CrowdStrike believes that Deep Panda has the backing of the Chinese government and reports that it was focused on hoovering up valuable information from nearby nations in Southeast Asia. That was until, on June 18—the day ISIS launched its attack on the Baiji oil refinery—​it started targeting US think tanks and individuals with a special interest in Iraq. The researchers are certain China is interested in protecting its oil investments, as the superpower relies on the troubled Middle Eastern state as its fifth-largest source of crude oil imports. China is also the biggest outside investor in Iraqi oil.

CrowdStrike’s findings came to light after it started working with a number of think tanks and human rights bodies. It emerged that the Deep Panda group had been trying to hack the email accounts of former senior government officials at these organisations, especially those who still had contact with people of interest inside Western governments. Once it acquired access to those email accounts, it not only siphoned off useful communications, but tried to infect others by sending out messages with malware attached to attractive targets, the US firm said. The names of the affected organisations haven’t been revealed.
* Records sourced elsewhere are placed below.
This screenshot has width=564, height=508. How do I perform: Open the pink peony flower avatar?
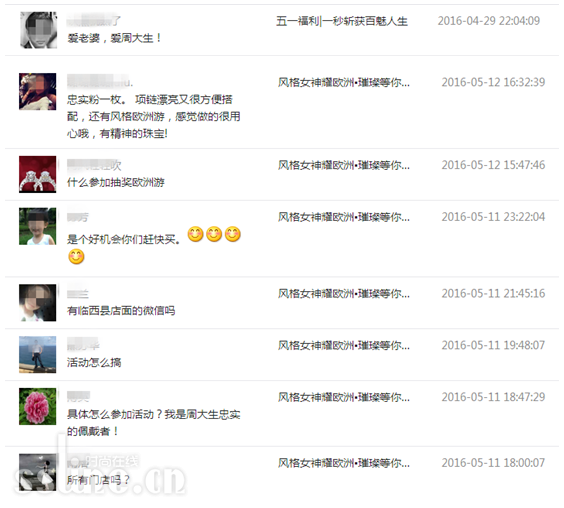click(37, 406)
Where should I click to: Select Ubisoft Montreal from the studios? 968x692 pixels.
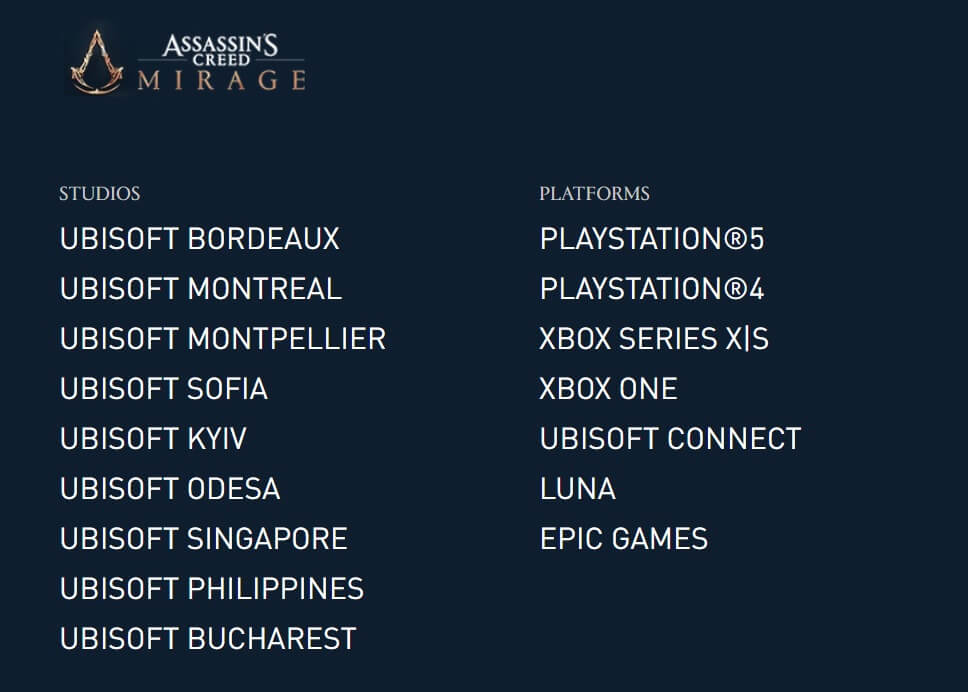[201, 289]
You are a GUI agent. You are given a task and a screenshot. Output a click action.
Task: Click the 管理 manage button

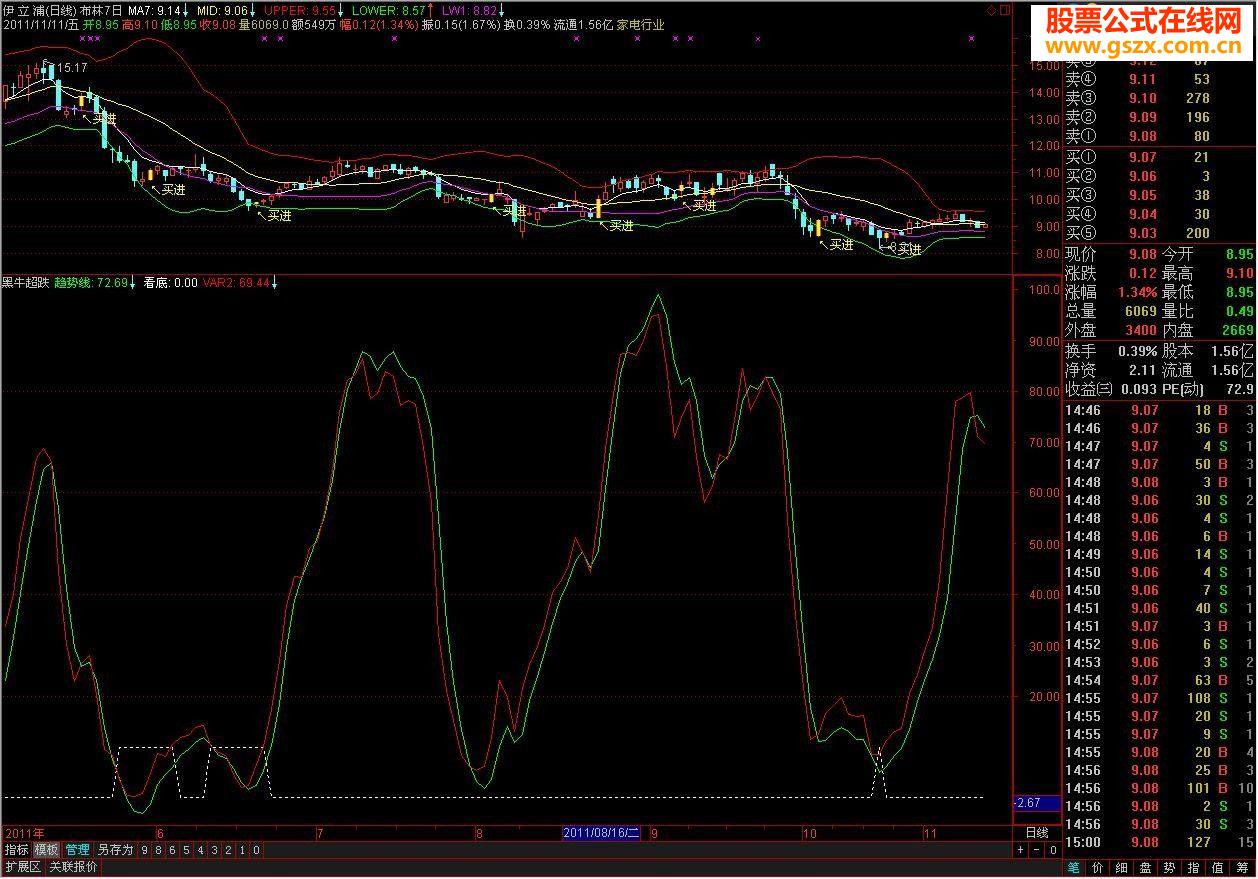tap(77, 850)
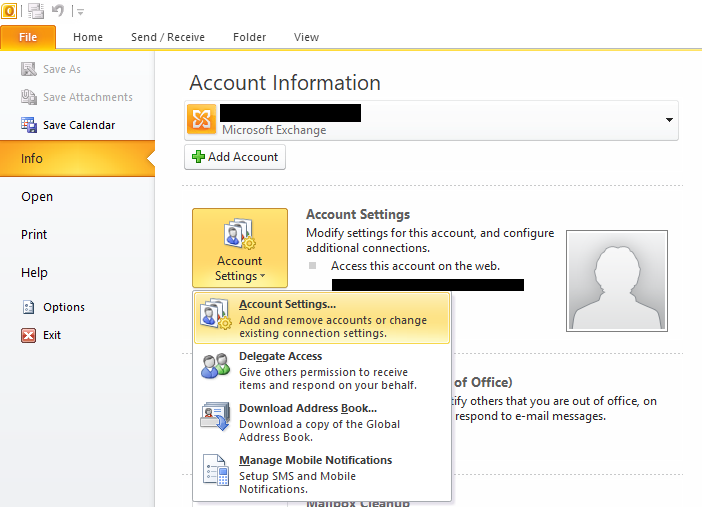Click the Options icon in sidebar
Screen dimensions: 702x507
(x=28, y=307)
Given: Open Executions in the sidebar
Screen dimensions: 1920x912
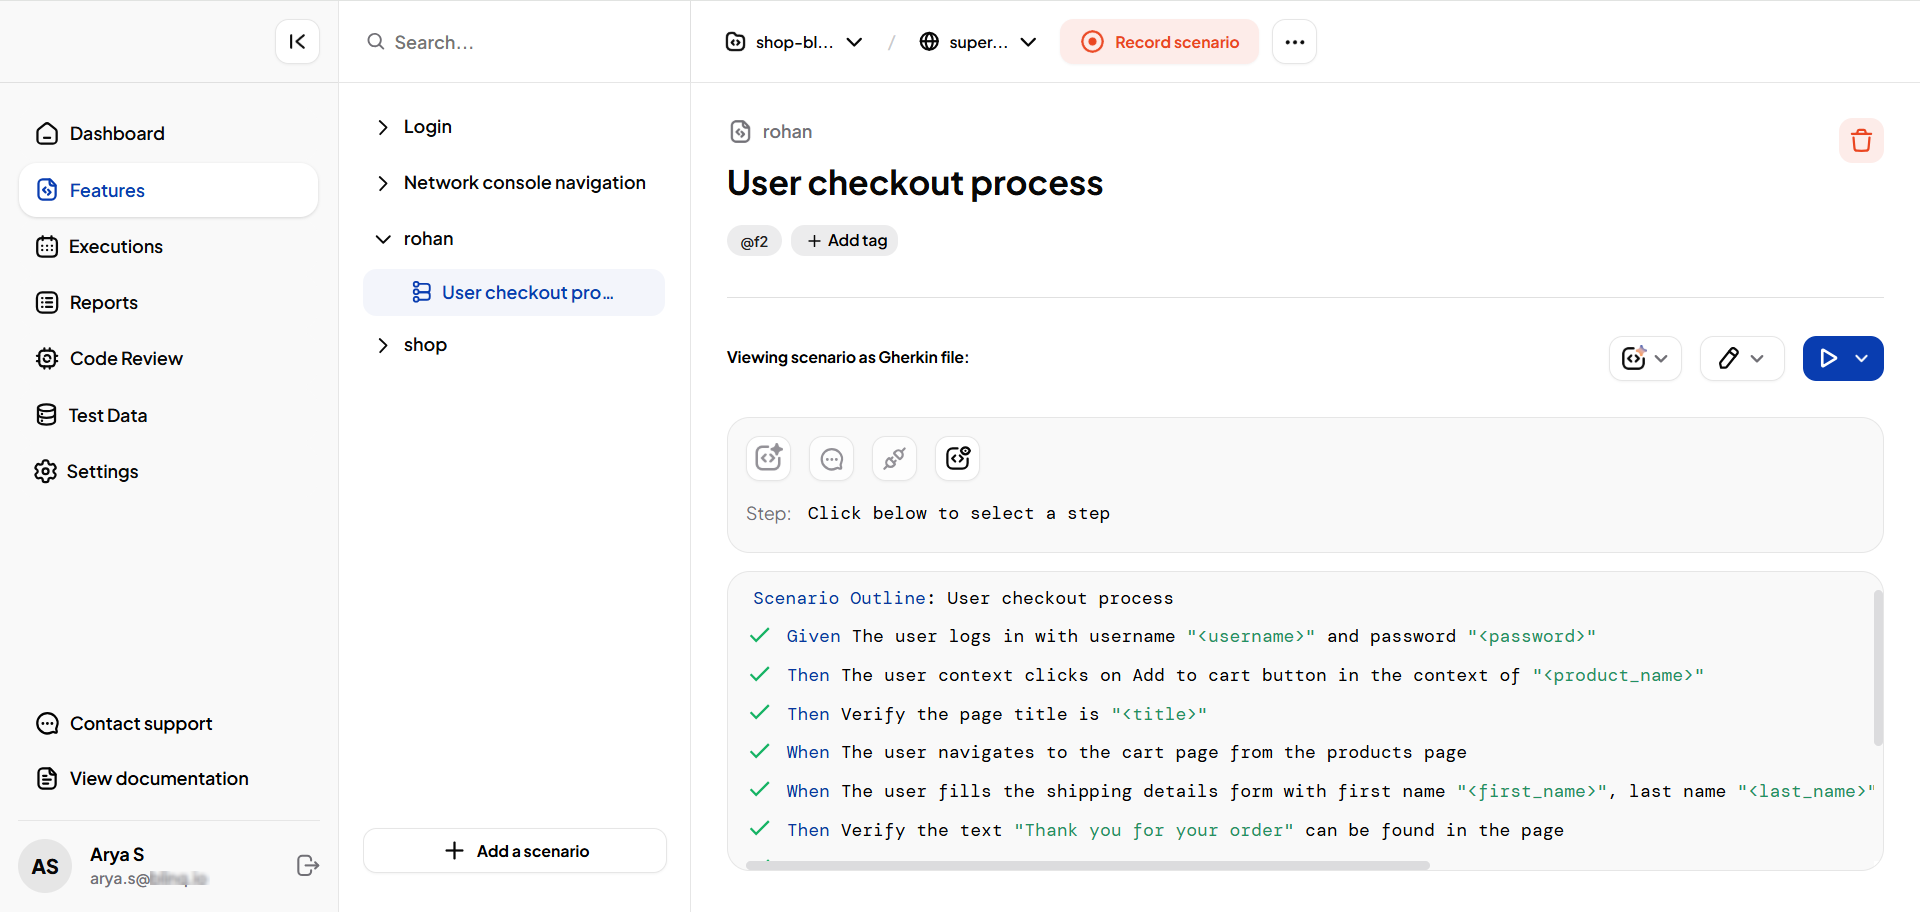Looking at the screenshot, I should [115, 247].
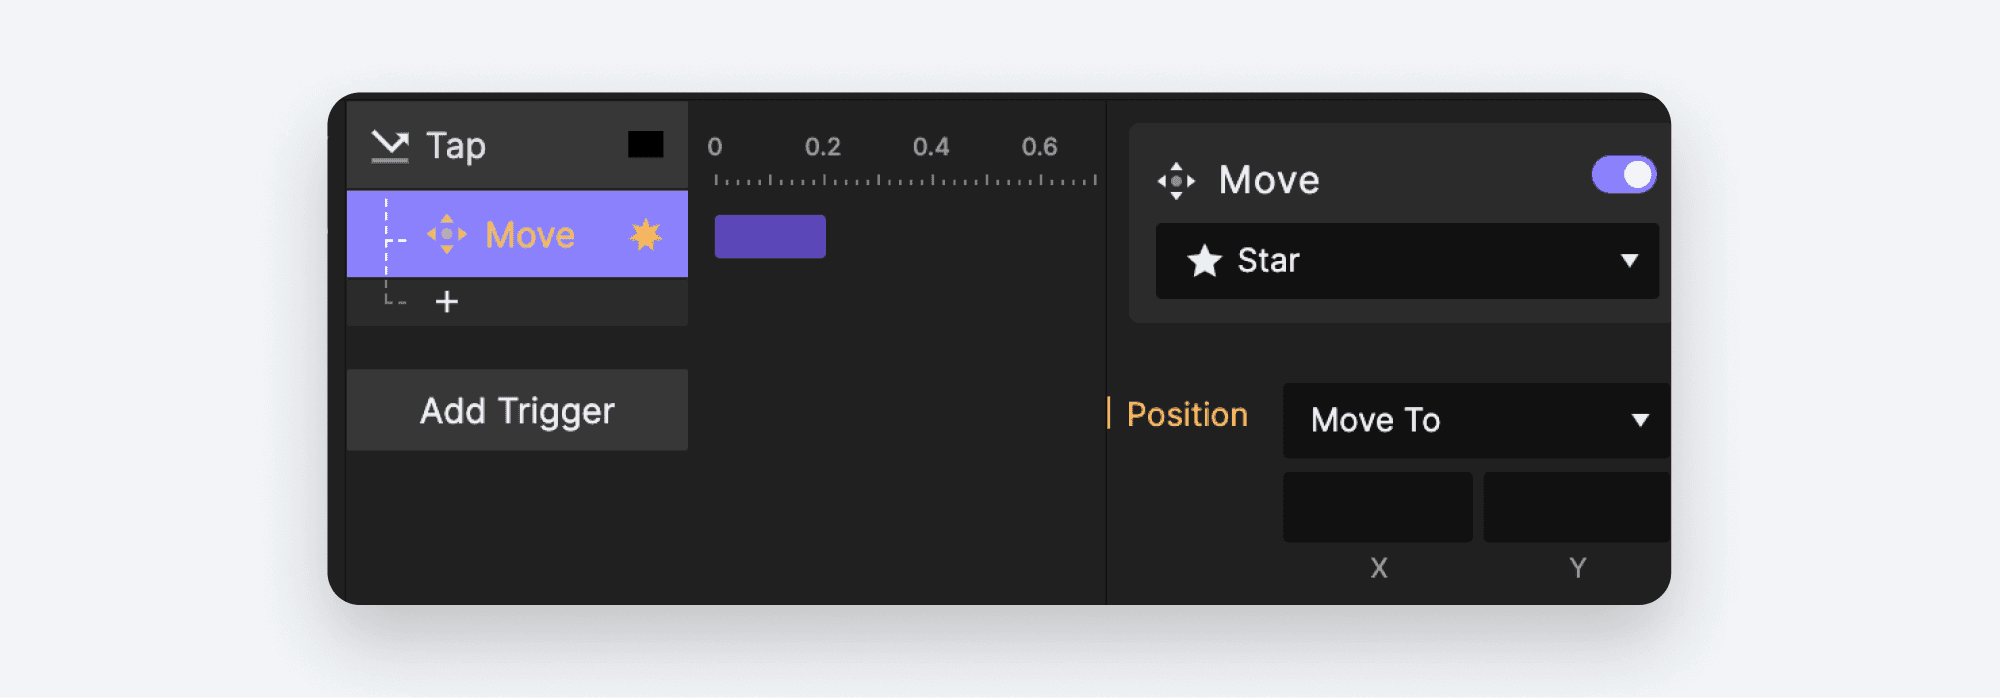2001x698 pixels.
Task: Click the Move crosshair icon in the trigger list
Action: click(x=447, y=235)
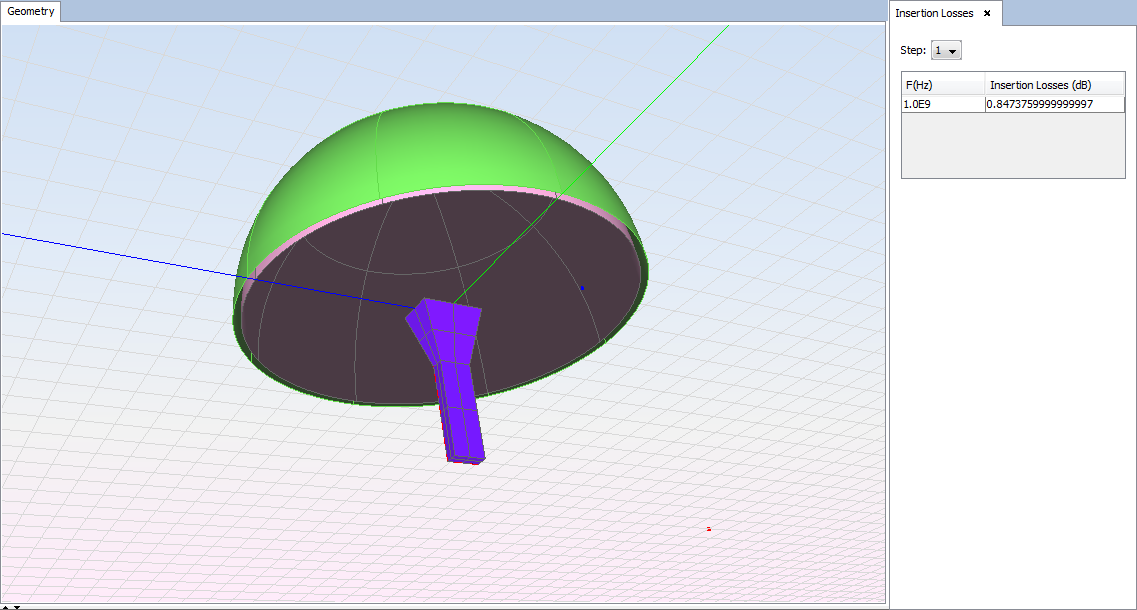Close the Insertion Losses tab
Image resolution: width=1137 pixels, height=610 pixels.
(x=987, y=13)
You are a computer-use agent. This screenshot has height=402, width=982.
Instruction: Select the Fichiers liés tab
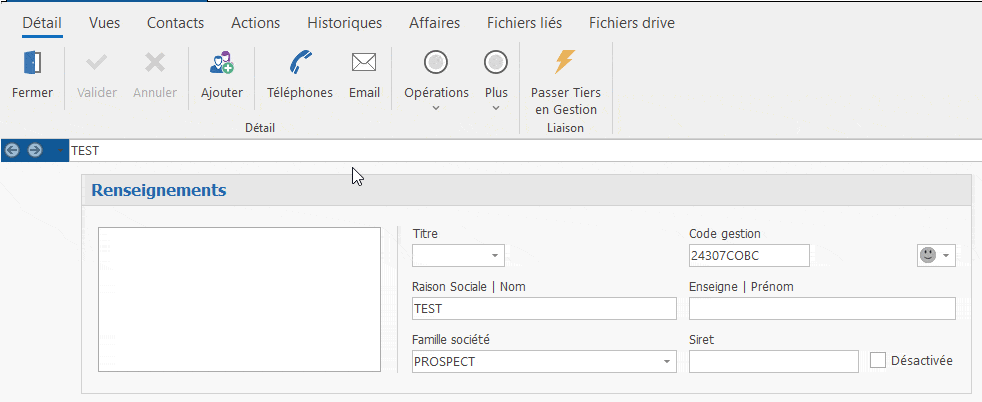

The researchers used their intelligence systems to determine the nature of the attackers. They found the hacker crew sent emails containing an executable file to targets. That file would then download a Remote Access Trojan known as MadHatter to silently collect information from targets’ Macs and PCs. As it runs from memory, MadHatter leaves very little behind, making it tricky for standard protections to detect.

It should be no surprise Iraq’s strife has inspired an uptick in such cyber activity—physical conflict almost always comes with a cyber element in today’s world. In late June, security intelligence company IntelCrawler said there had been an increase in malicious activities seen coming out of Iraqi internet providers thanks to a slew of new botnets. They wrote that this "correlates with other geopolitical conflicts where state-sponsored activities in cyberspace try to affect outcomes on the ground."

Meanwhile, the latest actions of the Deep Panda group will add to mounting evidence of widespread Chinese-sponsored digital espionage. “Chinese-based 'bad actors' are prolific and simple metrics of attack detection by IP address put China’s IP address space regularly at the top of the charts,” Will Semple, vice president of research and intelligence for security company Alert Logic, told me.

“While this is a crude metric and not enough to point the virtual finger, it does allow security researchers and intelligence analysts to begin to build a profile. When we examine the breach attempts at our customers, we start to put together a lot of convincing data that point to groups that originate from China and display links to government support.”

China has repeatedly denied it uses hacking techniques of any kind. Five members of the nation’s People’s Liberation Army were recently charged by the US for alleged attacks on US companies. China was irate at the accusations, refusing to hand over any of the PLA soldiers named and calling on the Obama administration to retract the indictment.

Don't expect to hear much in response to these latest findings.